What if I just showed up?
Down to the wire, I threw on some church-appropriate clothes, drove down the street and walked into mass with a few minutes to pray before it began. Father Faustina talked that night about tolerance, openness and our church as a global church. He reflected on the words and actions of Pope Francis’ recent visit to the U.S. He invited us to dive into our own intolerances and areas where we can grow based on what Pope Francis said.
What is it about setting aside time for ourselves to grow – physically, mentally and spiritually – that is met with such resistance? How would our lives be different – strengthened perhaps – if we committed to showing up on our mats, in our notebooks and in the pews?
The human condition is a condition of freedom. There is nothing that demands we do one thing over another. Rather, we decide. We choose which path to journey along. We choose which elements make up that path. We choose who we take that journey with. We choose how and where we are going to show up.
To grow, we have to commit to learning, to setting aside time and to diving into regular practice in the areas we want to develop. Just as we commit to growing physically through exercise, rest and replenishment, so also must we exercise our prayer life, rest in God’s presence and feed our souls with the words and experiences of faith.
I am not going to get any better at yoga by not showing up on my mat. I am not going to get any better at praying by not practicing prayer.
Sometimes, I think we experience the most resistance to showing up in the areas that are most in need of healing. Those are the areas where our hearts and our souls are begging for light, begging for growth. We can grow through the anxieties, the pain and the discomforts, but, in order to do so, we must actively pursue growth in physical, emotional and spiritual ways.
We cannot begin to heal if we do not show up in the places that need healing.
Just as we can ignore the needs of our physical being to move and breathe and be present, we can also ignore the needs of our mental and spiritual capacities.
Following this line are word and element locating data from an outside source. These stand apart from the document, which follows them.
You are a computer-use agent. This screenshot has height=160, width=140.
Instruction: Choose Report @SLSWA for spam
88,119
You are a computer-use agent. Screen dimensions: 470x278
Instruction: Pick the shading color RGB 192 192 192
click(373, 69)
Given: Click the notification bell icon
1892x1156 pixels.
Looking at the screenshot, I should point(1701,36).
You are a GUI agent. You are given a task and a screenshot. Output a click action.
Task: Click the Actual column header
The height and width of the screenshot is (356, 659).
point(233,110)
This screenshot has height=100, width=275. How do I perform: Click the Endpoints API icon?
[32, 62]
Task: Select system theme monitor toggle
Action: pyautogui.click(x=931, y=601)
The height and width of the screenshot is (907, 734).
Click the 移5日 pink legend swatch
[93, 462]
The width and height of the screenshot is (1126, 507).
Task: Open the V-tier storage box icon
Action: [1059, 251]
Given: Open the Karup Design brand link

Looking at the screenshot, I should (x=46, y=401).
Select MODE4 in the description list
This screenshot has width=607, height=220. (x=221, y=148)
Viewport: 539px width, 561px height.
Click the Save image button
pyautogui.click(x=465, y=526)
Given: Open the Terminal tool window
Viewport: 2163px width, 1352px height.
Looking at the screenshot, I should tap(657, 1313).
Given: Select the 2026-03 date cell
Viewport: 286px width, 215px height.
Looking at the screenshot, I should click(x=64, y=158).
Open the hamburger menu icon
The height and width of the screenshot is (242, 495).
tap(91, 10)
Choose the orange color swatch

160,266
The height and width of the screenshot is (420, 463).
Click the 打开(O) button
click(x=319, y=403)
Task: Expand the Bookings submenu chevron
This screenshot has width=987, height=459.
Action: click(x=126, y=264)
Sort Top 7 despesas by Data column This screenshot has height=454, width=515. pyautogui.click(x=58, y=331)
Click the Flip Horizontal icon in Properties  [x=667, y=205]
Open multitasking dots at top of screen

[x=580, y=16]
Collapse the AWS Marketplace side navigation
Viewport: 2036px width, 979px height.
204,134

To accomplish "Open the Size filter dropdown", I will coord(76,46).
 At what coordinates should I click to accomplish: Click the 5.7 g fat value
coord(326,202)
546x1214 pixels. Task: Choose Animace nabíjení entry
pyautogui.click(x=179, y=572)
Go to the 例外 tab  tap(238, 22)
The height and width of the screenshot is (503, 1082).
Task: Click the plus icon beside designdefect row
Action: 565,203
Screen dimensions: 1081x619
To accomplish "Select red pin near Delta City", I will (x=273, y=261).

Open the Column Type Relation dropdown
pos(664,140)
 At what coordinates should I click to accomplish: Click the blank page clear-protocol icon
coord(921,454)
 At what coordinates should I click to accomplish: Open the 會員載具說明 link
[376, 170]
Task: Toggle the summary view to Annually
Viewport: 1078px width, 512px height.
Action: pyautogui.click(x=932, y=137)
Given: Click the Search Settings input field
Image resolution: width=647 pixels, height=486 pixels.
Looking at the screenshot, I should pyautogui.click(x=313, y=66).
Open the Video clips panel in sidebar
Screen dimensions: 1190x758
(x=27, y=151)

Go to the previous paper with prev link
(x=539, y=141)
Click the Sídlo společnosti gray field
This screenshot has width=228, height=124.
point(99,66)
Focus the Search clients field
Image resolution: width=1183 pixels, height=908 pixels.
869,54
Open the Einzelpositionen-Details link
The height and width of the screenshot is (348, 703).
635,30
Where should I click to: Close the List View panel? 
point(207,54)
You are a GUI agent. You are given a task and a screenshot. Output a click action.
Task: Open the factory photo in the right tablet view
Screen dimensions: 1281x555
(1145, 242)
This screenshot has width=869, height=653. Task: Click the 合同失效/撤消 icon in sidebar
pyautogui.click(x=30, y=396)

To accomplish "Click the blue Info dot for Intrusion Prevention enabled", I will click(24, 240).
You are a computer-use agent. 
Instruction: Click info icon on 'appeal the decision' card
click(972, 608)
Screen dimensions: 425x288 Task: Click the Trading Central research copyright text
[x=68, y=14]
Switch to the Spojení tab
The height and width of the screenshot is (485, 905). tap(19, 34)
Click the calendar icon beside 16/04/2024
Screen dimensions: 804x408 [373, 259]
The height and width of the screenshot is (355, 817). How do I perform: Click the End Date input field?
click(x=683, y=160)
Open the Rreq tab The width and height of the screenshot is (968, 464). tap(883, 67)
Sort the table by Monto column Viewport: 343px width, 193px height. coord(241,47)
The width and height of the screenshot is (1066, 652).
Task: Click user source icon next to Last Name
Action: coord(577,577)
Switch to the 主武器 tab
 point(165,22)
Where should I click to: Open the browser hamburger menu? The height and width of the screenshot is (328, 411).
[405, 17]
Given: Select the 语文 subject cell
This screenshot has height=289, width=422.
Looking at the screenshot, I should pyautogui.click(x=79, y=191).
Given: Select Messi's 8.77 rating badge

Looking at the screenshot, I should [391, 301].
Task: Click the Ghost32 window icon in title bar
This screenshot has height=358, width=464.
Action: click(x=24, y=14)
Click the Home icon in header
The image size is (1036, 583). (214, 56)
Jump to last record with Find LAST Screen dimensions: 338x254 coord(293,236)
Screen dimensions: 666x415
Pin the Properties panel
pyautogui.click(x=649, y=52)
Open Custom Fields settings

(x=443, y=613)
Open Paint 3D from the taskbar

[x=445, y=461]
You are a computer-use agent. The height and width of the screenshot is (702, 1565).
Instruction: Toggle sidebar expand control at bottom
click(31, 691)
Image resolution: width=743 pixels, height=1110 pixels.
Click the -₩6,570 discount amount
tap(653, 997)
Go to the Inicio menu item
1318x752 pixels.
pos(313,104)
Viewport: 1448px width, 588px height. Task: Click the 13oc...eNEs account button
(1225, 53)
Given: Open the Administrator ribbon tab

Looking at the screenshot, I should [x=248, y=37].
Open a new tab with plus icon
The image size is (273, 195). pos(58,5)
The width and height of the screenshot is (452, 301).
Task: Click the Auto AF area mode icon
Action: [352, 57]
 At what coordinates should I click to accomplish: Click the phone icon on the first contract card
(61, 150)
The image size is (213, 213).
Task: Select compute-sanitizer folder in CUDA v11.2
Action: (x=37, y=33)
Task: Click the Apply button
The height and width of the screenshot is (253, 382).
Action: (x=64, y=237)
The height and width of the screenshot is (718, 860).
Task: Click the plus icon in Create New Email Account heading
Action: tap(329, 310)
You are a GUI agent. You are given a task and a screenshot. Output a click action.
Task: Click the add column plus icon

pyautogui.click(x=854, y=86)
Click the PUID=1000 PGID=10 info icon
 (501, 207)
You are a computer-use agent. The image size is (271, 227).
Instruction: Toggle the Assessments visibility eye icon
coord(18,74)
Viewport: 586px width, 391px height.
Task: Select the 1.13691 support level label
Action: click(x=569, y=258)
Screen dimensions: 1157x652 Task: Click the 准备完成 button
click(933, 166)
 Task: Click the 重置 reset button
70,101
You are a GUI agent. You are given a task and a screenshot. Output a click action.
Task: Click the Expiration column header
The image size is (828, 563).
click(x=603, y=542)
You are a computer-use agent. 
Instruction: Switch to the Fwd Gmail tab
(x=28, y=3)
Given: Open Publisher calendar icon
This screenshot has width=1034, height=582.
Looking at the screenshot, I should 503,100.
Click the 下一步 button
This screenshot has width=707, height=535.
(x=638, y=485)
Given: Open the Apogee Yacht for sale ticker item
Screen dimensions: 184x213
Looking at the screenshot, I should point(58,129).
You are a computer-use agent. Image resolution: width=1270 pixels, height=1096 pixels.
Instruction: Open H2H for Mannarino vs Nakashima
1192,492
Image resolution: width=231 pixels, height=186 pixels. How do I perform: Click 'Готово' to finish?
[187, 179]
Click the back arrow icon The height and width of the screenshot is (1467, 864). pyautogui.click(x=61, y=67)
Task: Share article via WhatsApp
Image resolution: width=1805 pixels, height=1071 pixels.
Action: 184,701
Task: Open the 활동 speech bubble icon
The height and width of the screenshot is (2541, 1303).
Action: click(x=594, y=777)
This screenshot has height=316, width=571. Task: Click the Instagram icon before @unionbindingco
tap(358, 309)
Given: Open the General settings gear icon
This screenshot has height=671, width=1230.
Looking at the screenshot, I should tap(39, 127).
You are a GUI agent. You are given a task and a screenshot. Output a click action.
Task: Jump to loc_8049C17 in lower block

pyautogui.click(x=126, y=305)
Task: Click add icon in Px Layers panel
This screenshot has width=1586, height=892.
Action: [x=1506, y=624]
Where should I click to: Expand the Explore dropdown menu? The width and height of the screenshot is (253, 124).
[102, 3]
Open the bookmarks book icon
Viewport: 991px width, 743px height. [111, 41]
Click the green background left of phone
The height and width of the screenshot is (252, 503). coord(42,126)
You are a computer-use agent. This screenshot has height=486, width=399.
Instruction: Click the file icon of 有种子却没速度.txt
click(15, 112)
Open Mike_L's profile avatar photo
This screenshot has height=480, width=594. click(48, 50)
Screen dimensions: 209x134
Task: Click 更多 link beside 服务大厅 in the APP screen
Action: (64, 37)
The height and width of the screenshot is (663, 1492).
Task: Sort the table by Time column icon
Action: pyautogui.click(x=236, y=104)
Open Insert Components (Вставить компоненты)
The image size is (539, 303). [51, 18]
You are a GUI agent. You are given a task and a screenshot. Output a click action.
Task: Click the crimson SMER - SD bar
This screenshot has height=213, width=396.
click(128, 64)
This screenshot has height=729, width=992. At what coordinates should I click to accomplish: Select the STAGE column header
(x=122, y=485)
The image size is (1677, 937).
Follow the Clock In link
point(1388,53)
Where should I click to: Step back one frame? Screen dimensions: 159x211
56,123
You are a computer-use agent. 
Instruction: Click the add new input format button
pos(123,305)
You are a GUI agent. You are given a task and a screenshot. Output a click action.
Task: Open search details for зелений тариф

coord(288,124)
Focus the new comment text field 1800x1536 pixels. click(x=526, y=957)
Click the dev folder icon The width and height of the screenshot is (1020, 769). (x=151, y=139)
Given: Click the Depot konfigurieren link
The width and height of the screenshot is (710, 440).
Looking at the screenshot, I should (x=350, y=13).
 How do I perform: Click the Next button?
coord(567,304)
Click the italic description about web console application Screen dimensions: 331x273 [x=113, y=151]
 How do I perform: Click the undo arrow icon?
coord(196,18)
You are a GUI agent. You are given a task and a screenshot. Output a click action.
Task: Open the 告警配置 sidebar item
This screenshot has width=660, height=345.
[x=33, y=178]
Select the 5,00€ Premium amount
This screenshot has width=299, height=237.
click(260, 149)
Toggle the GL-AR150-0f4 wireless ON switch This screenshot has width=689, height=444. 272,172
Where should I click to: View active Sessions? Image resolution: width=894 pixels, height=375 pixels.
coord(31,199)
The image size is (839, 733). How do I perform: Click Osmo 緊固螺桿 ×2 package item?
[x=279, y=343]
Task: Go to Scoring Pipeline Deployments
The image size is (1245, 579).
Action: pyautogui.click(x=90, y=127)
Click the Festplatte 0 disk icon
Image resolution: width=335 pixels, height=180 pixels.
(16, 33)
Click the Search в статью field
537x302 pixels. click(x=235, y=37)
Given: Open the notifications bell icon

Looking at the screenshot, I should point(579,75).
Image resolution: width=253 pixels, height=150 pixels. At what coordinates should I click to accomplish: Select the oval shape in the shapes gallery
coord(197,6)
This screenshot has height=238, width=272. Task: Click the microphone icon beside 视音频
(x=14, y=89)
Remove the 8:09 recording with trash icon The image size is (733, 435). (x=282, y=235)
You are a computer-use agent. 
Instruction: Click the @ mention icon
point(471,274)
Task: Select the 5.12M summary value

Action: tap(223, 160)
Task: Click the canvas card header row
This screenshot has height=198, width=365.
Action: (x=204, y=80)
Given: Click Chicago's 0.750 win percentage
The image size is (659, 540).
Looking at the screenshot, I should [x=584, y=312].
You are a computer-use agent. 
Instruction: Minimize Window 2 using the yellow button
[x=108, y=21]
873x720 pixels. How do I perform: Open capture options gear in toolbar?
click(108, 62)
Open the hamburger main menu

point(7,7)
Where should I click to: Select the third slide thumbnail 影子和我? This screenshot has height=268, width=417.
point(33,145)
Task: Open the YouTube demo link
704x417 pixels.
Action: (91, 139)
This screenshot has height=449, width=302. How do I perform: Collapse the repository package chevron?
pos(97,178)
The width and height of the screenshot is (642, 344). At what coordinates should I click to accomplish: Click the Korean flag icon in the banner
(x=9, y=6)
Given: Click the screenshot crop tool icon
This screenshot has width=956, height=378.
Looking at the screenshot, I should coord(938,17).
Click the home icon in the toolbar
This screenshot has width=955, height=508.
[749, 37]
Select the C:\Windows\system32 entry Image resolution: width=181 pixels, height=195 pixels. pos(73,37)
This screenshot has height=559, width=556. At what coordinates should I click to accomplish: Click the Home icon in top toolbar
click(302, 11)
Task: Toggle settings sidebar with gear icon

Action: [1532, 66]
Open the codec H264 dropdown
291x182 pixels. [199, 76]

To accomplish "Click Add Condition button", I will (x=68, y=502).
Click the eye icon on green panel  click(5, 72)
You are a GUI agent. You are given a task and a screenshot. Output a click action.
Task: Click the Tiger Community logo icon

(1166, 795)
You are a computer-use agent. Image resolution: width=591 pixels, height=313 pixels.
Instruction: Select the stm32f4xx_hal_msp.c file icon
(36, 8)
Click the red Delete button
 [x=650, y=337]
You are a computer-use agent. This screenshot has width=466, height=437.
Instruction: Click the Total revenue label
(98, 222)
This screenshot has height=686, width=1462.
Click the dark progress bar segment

It is much easier – though not nearly as fulfilling – to numb, ignore or deny the wounded areas, than it is to show up in those very places, committed to seeing through the healing process.
Every experience of pain – no matter the magnitude – has the potential to become a rich source of growth, both growth through and growth beyond. When we choose to show up, we choose to sit with, to pray with and to grow through our most difficult moments. In doing so, we invite hope, healing and light into those places.
What would happen if you showed up on your mat, in a notebook, in prayer and in the areas of your heart that need healing?